Joel: “Sure, absolutely. Even if they are just using that to get through the jobs they don’t want to do. I try and show them that even if you don’t like the job, a hard worker still does a good job in a job he doesn’t like. They get sick of hearing it but that’s my biggest thing. I tell them it doesn’t matter if you like it or not, it’s about when no one’s looking and you hate the job and you still kick-ass at it. That’s when you’re going to prove yourself as a hard worker with a good work ethic.
Elton: “Another thing we were talking about is that you have a family goal not to remain here in this house, that there’s the possibility of a ranch or a farm. Can you tell me how the rest of the family has bought into that idea, or contributing to the success of that idea?
Joel: “Well, they are all on board. They all know that’s the fundamental goal to get some property somewhere and either it’s going to be running a few cows or maybe a little one acre sustainable deal for me and the wife to retire on.

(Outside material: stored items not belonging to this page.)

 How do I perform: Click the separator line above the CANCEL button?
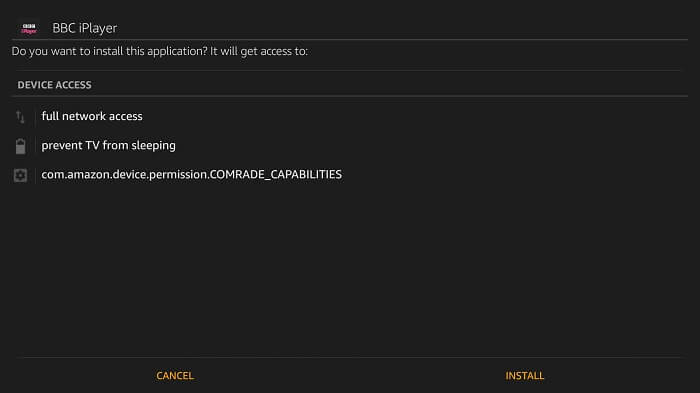pyautogui.click(x=350, y=357)
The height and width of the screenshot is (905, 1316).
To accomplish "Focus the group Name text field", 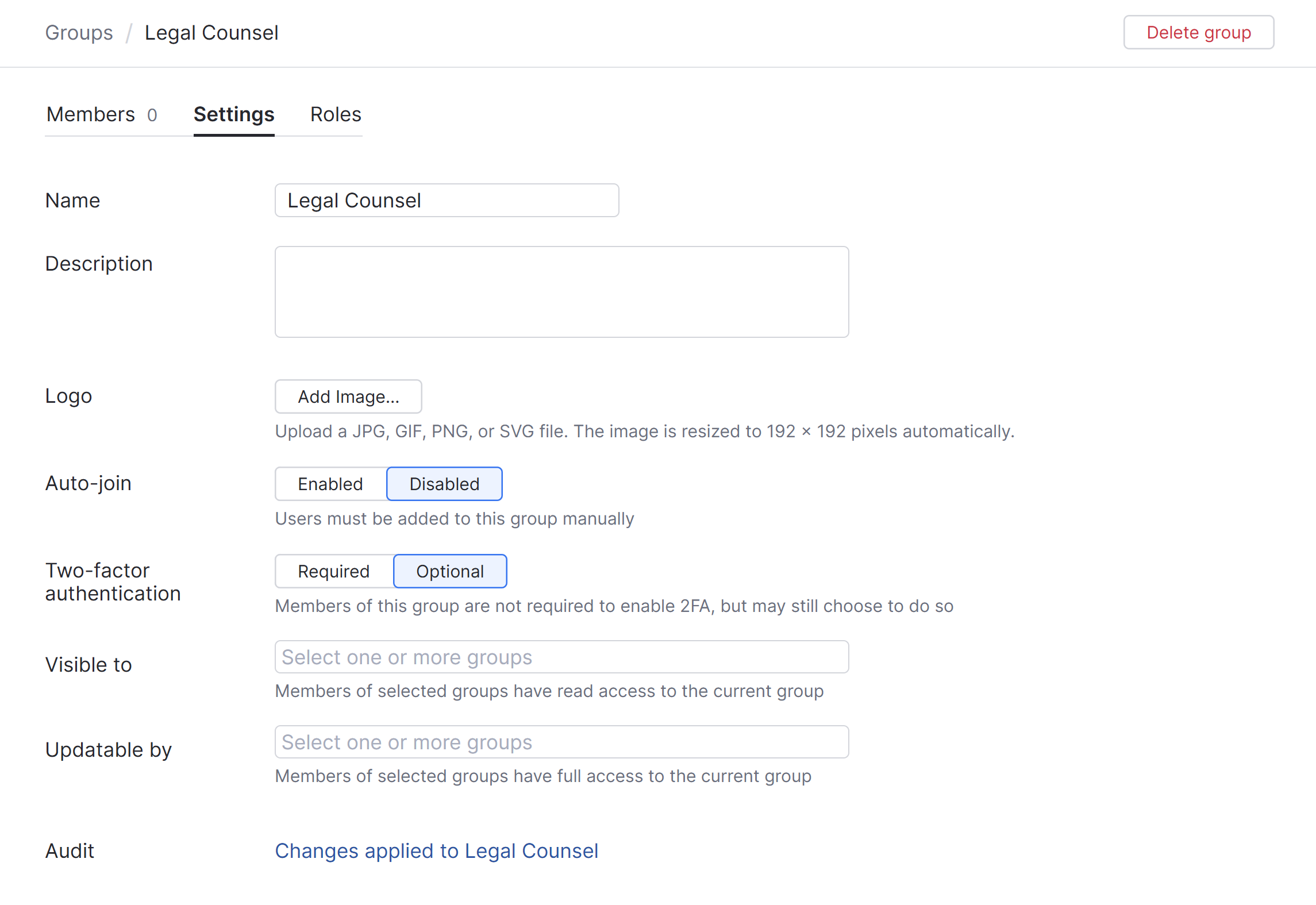I will pyautogui.click(x=447, y=201).
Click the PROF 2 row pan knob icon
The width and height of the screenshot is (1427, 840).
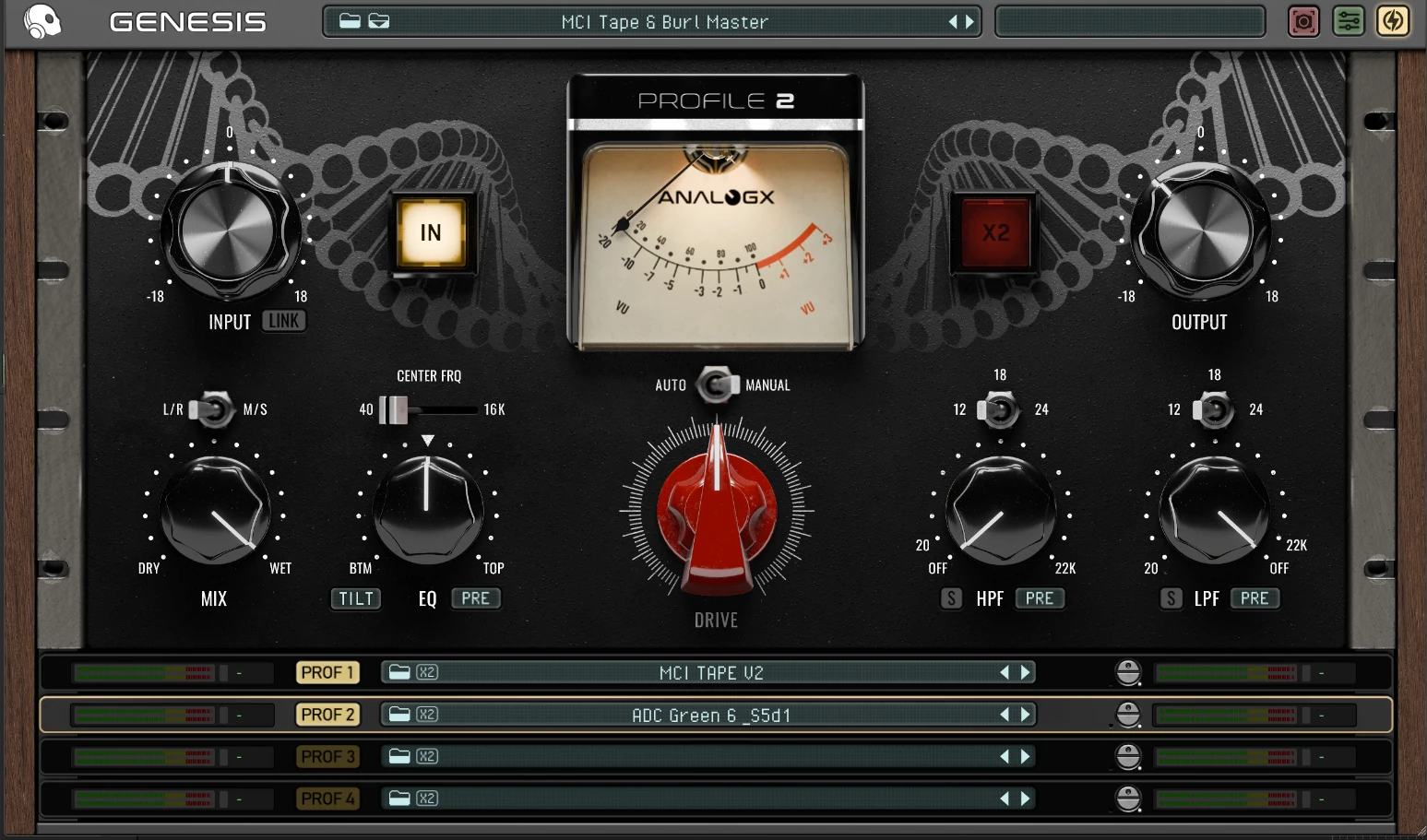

I try to always keep it on their minds, they see that I’m preparing for it by working with my friends cattle outfit, garnering experience now so that I’m not fifty years old still learning the ropes when the time comes. Everything contributes to it like building the house we’re in now up so that we can sell it, or rent it out. The kids see their contribution towards the upkeep so we’re all working with this (the house), and this ultimately equals that (the ranch).
Elton: “That’s a great way to put it, we do this, these are the results and we’re going to get that.”

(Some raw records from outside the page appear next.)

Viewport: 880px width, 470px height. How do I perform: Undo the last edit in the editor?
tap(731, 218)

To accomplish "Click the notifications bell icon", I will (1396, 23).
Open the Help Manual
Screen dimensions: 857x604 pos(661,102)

Outside Expert’s Input: For this post, there is one expert’s input I would like to share. In How Does it Benefit the Team If the Team Leader Has Great Work Ethics? by Brian Hill says: “A team leader who consistently demonstrates great ethical standards of his own builds a more cohesive, harmonious organization with higher job satisfaction.” He then goes on to outline benefits that stem from that work ethic, a few are listed below along with how they pertain to Joel and his family.
- Clarity: “The team members know exactly what they should do from an ethical standpoint in all situations they will encounter at work.” – It sure sounds like Joel’s family is working with a sense of unified clarity.
- Improved Staff Morale: “Team members who do not adhere to the highest ethical standards when dealing with each other may cause conflict that results in lower morale among team members.” – Is Joel’s family always happy? Probably not but when they are unified as a team, I’m sure spirits are higher as is quality of life.
- Organizational Pride: “The ethical standards exhibited by members of an organization become part of the company’s image in the marketplace.” – Does Joel’s family take pride in being a Colbert? If you asked each member I’m sure they wouldn’t have it any other way.
- Sharing in Success: “A team leader with great ethics generously shares the rewards of the company’s success with her team members.” – When that goal is realized and they do get to that ranch or farm will they all benefit? Absolutely!
It’s easy to forget that a lot of the same principles needed for leadership and project management you already grew up with learning from your own parents. And you are probably trying to instill in your own children now. So, it’s not a job title or an industry position that makes you a leader or a project manager, it’s about putting into practice the principles that make us quality human beings. It’s in how we interact with people on a day-to-day basis and how we handle those interactions. Work ethic, accountability, diversity, integrity and collective goals are just a few of the many qualities that make for an effective leader resulting in a productive team.
I want to thank Joel (who is also my brother) for his time and insight into how there are so many different ways we can be an effective leader in amazing teams, like Joel’s family.